What if we set the dependency option to destroy? Well in that case each record would be instantiated and deleted individually. If that is what we wanted we would have just used destroy_all instead of delete_all. Generally when using delete_all we want the records to be deleted at once and not fire callbacks because we're trying to save time and memory. We don't want to wait for individual object to be removed. It defeats the purpose of using delete_all in the first place.

# model relationships
Contact
has_many :categorizations, dependent: :destroy
has_many :categories, through: :categorizations

Category
has_many :categorizations, dependent: :destroy
has_many :contacts, through: :categorizations

# query run
category.categorizations.delete_all

# sql produced
DELETE FROM `categorizations` WHERE `categorizations`.`id` = 1
DELETE FROM `
categorizations` WHERE `categorizations`.`id` = 2
DELETE FROM `
categorizations` WHERE `categorizations`.`id` = 3
DELETE FROM `
categorizations` WHERE `categorizations`.`id` = 4
...

Alright, so what happens if we set the dependency to delete_all? It should be fast and efficient, right? This query takes 130 seconds. 130 seconds. Why? What's going on here?

category.categorizations.delete_all

user system total real
=> 130.080000 0.120000 130.200000 (130.308334)

I expected the SQL statement to be DELETE FROM `categorizations` WHERE `categorizations`.`category_id` = 1 but instead I got:

DELETE FROM `categorizations` WHERE `categorizations`.`category_id` = 1 AND 
`categorizations`.`id` IN (1, 2, 3, 4, 5, 6, 7, 8, 9,
10, 11, 12, 13, 14, 15, 16, 17, 18, 19, 20, 21, 22,
23, 24, 25, 26, 27, 28, 29, 30, 31, 32, 33, 34, 35,
36, 37, 38, 39, 40, 41, 42, 43, 44, 45, 46...10000)

This is because when deleting a CollectionProxy with a delete_all dependency setting, the query returns an array of all records that have been removed. Because it needs to collect all the objects and return them, this ends up making the query very slow. This is definitely not from delete_all, and this isn't really fast. So how do we fix this problem?
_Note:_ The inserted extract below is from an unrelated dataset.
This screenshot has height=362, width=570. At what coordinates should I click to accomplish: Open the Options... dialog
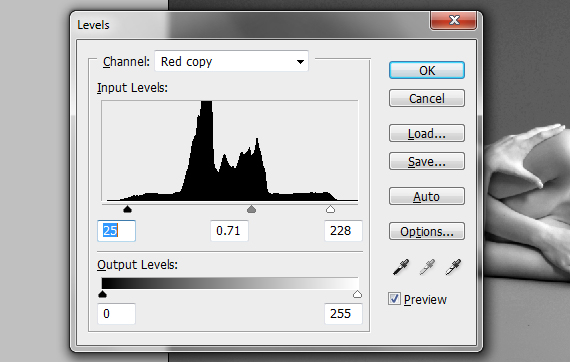point(427,232)
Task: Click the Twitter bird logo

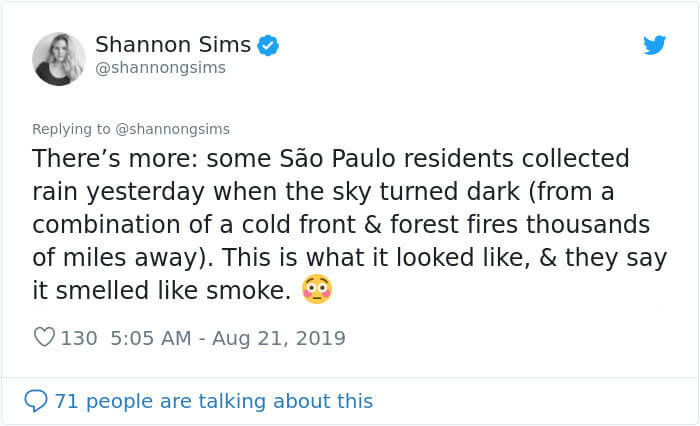Action: [654, 45]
There's an easy and clear way to solve this. I find deleting records through an association to be risky and complicated. We already know what we want to delete so we can collect the categorizations through the category ID and delete them directly. The code is super clear, concise and benchmarks at remarkable speed for 10k records. It even produces the super simple delete statement we were expecting earlier.

# get the category
category = Category.where(name: "Networking").first

# find categorizations by category ID and delete directly
Categorization.where(category_id: category.id).delete_all

# benchmark data
user system total real
=> 0.010000 0.000000 0.010000 ( 0.014286)


# sql produced
DELETE FROM `categorizations` WHERE `categorizations`.`category_id` = 1

Conclusion: What Have We Learned?

  • Active Record is a great tool, but we shouldn't let it's magical properties make us lazy.
  • Our assumptions about Active Record can have major consequences if we aren't paying close attention to how our queries are being translated into sequel. This is especially try for large datasets.
  • We can overcome most problems with Active Record by changing what we're asking it to do, and being more aware of the consequences of the code that we write.
  • There are some really great tools out there to help you profile your queries and memory usage.
    • New Relic can help identify places where we might have slow SQL queries that are consuming our memory.
    • MiniProfile adds a badge to your application that records query times form the database.
    • And the Bullet gem identifies N+1 queries and let's you know when you should add eager loading

I hope you enjoyed this post and the related slideshow!